American mathematician (1945-2020)

Tien-Yien Li (Chinese: 李天岩; June 28, 1945 - June 25, 2020) was a Taiwanese mathematician. He was a University Distinguished Professor of Mathematics and University Distinguished Professor Emeritus at Michigan State University. There, he spent 42 years and supervised 26 Ph.D. dissertations.
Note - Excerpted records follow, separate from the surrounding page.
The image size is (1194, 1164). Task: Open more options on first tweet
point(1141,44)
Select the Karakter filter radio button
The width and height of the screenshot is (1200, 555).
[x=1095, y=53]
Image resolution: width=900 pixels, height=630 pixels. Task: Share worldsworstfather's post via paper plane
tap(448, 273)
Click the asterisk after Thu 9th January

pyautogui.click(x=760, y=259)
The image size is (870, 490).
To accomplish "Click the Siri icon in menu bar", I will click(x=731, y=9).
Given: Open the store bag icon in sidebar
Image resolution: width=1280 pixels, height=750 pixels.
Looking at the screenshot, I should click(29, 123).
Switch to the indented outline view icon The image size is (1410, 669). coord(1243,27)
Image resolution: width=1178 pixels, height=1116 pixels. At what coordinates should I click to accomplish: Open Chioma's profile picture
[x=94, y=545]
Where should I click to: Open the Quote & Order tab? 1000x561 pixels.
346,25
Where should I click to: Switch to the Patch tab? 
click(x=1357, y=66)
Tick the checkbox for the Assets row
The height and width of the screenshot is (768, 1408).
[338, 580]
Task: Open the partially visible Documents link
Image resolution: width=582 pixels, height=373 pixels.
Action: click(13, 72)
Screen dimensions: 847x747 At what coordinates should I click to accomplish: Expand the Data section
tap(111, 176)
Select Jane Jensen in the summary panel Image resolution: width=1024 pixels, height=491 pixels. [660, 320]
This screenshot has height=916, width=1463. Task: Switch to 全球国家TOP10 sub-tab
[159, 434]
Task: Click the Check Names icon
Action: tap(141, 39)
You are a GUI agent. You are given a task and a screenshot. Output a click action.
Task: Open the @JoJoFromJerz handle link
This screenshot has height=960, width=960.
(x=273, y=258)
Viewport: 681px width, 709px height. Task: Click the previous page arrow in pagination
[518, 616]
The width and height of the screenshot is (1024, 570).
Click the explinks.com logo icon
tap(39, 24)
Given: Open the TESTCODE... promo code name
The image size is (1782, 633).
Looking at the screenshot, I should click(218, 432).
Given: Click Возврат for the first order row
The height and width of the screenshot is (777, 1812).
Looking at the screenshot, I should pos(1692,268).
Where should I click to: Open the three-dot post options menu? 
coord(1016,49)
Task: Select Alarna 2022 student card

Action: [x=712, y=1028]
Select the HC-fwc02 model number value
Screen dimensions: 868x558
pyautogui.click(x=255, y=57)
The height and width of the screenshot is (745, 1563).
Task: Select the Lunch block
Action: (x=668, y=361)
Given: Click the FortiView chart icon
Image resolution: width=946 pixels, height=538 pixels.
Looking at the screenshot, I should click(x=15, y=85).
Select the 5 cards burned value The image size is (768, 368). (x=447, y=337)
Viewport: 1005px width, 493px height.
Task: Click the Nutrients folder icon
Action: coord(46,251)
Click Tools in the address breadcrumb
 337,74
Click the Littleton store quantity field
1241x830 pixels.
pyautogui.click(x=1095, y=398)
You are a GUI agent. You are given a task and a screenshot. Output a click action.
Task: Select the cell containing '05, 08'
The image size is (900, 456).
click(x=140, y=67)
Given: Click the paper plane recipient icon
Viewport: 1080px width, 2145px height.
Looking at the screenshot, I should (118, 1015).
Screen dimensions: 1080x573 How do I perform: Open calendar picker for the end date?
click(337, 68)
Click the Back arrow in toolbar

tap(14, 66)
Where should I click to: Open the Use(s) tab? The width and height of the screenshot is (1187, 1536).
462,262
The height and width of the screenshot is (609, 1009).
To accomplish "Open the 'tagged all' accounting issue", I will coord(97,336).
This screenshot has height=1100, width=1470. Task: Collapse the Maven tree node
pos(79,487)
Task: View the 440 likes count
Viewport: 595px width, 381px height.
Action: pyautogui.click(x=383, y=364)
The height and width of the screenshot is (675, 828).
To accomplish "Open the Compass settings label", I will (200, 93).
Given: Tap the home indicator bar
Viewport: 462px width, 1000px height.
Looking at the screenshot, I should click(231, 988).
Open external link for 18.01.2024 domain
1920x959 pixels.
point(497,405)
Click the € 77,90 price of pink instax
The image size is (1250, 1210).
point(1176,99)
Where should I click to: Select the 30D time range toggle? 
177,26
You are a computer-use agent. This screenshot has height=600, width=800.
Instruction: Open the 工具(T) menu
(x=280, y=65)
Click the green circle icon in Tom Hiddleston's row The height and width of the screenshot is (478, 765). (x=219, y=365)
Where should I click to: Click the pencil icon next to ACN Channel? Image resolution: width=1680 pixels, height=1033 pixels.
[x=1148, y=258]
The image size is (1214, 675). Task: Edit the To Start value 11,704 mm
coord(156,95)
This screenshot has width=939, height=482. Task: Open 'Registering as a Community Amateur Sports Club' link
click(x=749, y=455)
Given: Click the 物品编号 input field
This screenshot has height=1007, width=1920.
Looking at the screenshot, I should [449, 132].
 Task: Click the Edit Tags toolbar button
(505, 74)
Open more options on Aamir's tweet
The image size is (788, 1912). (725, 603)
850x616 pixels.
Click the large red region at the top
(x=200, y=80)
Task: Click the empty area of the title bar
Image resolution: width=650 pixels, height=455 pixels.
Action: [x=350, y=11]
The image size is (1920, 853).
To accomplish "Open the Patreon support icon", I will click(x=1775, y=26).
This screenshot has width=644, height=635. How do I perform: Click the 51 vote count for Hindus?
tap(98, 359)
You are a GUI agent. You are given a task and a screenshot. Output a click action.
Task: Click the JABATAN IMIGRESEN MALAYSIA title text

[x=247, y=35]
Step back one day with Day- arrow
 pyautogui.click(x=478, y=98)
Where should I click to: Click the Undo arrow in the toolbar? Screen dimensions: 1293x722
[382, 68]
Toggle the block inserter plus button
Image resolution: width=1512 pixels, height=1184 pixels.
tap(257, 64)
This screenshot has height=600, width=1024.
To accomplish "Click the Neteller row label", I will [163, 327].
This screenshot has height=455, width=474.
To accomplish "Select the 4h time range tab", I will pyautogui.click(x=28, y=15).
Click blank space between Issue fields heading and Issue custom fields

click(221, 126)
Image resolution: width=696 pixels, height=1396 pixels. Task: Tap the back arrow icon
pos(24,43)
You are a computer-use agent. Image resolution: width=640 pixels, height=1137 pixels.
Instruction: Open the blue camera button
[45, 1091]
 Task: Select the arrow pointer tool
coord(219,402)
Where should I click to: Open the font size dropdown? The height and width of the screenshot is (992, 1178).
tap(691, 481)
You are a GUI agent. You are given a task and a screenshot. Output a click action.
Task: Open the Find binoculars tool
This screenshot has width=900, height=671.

== Early life and education ==
Li was born on June 28, 1945, in Sha County, Fujian Province, China. At age three, he was brought to Taiwan by his parents. He earned his B.S. in mathematics from National Tsing Hua University in 1968. Li received his doctorate in 1974 from University of Maryland under the guidance of James Yorke.

== Academic career ==
Li joined the faculty of the Department of Mathematics at Michigan State University in 1976 and was promoted to the rank of full professor in 1983. He retired as a University Distinguished Professor Emeritus in 2018 after spending 42 years at the university. Li and his supervisor James Yorke published a paper in 1975 entitled Period three implies chaos, in which the mathematical term chaos was coined. He also proved Ulam's conjecture in the field of computation of invariant measures of chaotic dynamical systems. Collaborating with Kellogg and Yorke, Li advanced the application of numerical techniques to the computation of Brouwer's fixed point, contributing significantly to the development of modern Homotopy Continuation methods. Through their collective efforts, abstract mathematical concepts were rendered accessible and practical, fostering new pathways for both theoretical exploration and computational innovation.

==Awards and honors==
- Guggenheim Fellow, 1995
- Distinguished Faculty Award, College of Natural Science, Michigan State University, 1996.
- Distinguished Faculty Award, Michigan State University, 1996.
- J.S.Frame Teaching Award, 1996.
- University Distinguished Professor, Michigan State University, 1998.
- Distinguished Alumni, College of Sciences, Tsing Hua University, Taiwan, 2002.
- Outstanding Academic Advisor Award, College of Natural Science, Michigan State University, 2006.
- National Tsinghua University's Outstanding Alumni Award, Taiwan, 2012.